Id. at 216. It is this statement which forms the basis for the D.C. Circuit's conclusion that Greentree "breaks stride" with the law of this circuit. Regardless of how persuasive we believe the opinion in Greentree to be, if the law of this circuit is to the contrary we are required to follow it. We do not believe, however, that the statement in Terkel controls the case at bar.

We deal here with a totally separate portion of the Privacy Act involving third party rather than first party requests. The former is governed by §§ 552a(b) and 552a(b)(2) which is outlined above. The court in Terkel had no occasion to review or consider section (b)(2) of the Act which specifically exempts from the prohibition on release material required to be disclosed under the FOIA, because first party requests fall under a different section of the statute which does not contain similar language. Section 552a(b) comes into play only where there is no "written request" by or "prior written consent" of the subject of the inquiry. In Terkel, and Greentree as well, plaintiff requested material concerning himself and therefore section (b), and its exemptions, were not at issue. The court focused instead on the restrictions to first party access which follow § 552a(d). Upon finding an applicable exemption in section (k)(5) the court attempted to reach an accommodation between the two statutes to avoid inconsistent results. Since our view is that section (b)(2) incorporates the FOIA for third party requests where no prior consent is obtained, we need not attempt to reconcile any inconsistency in the two statutes. For that reason, we do not believe the statement in Terkel is controlling.

As the length of this review indicates however, we are concerned that our decision here may run contrary to the view expressed in Terkel. It is fair to say that decision is cryptic and we are unsure of the parameters of the "accommodation" between the two statutes envisioned by that case. It is also possible that in light of the decision in Greentree and criticism of the result reached in Terkel the court of appeals may wish to re-examine its position.*fn6 In light of the fact that we believe the questions raised here are substantial, and that the government's position would be mooted if it was compelled to respond to plaintiff's FOIA request prior to appeal, we find that the stay requested by the government is appropriate.

Moreover, the interests of non-parties about whom the information is requested argues for a stay to resolve the matter prior to the FBI's response. And we do not believe the delay occasioned by appeal will burden plaintiff since, under our order of April 6, he is not yet entitled to the material he seeks in any event. The substance of our decision with respect to the counts now challenged by the government was to deny plaintiff's motion for summary judgment; we did not order any material released to the plaintiff, only that the government claim whatever exemptions it seeks under the standards established in this circuit for FOIA cases. See n. 2 supra.

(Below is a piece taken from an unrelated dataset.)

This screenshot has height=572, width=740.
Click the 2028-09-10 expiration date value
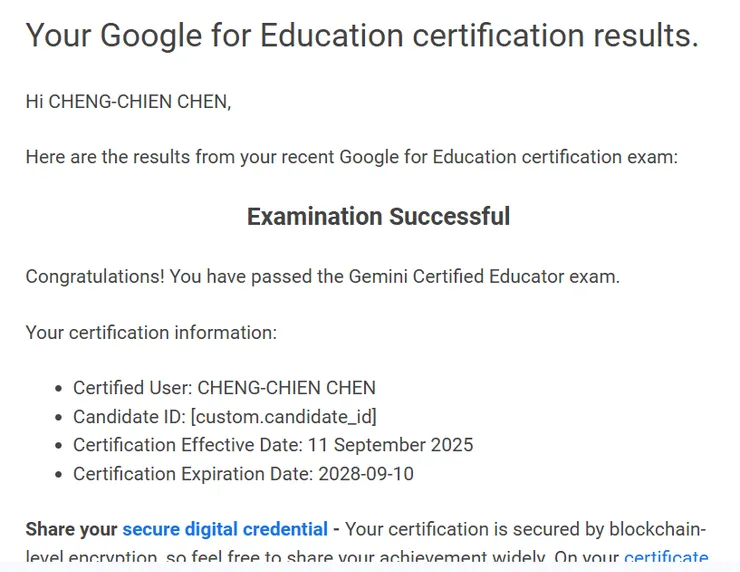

In presenting its motion for a stay the government asserts that the April 6 order is appealable as an injunction against the FBI. See Miller v. Bell, 661 F.2d 623, 625 (7th Cir. 1981). However, unlike Miller, in the instant case we have yet to consider defendants' claims of exemption based on the documents it finds pursuant to plaintiff's FOIA request. Should the court of appeals conclude the April 6 order is not appealable, we will grant a motion to certify under 28 U.S.C. § 1292(b), because the case involves controlling questions of law which will aid in resolution of this and other lawsuits.

The order of April 6, 1982 is ordered stayed until further order of the Court of Appeals.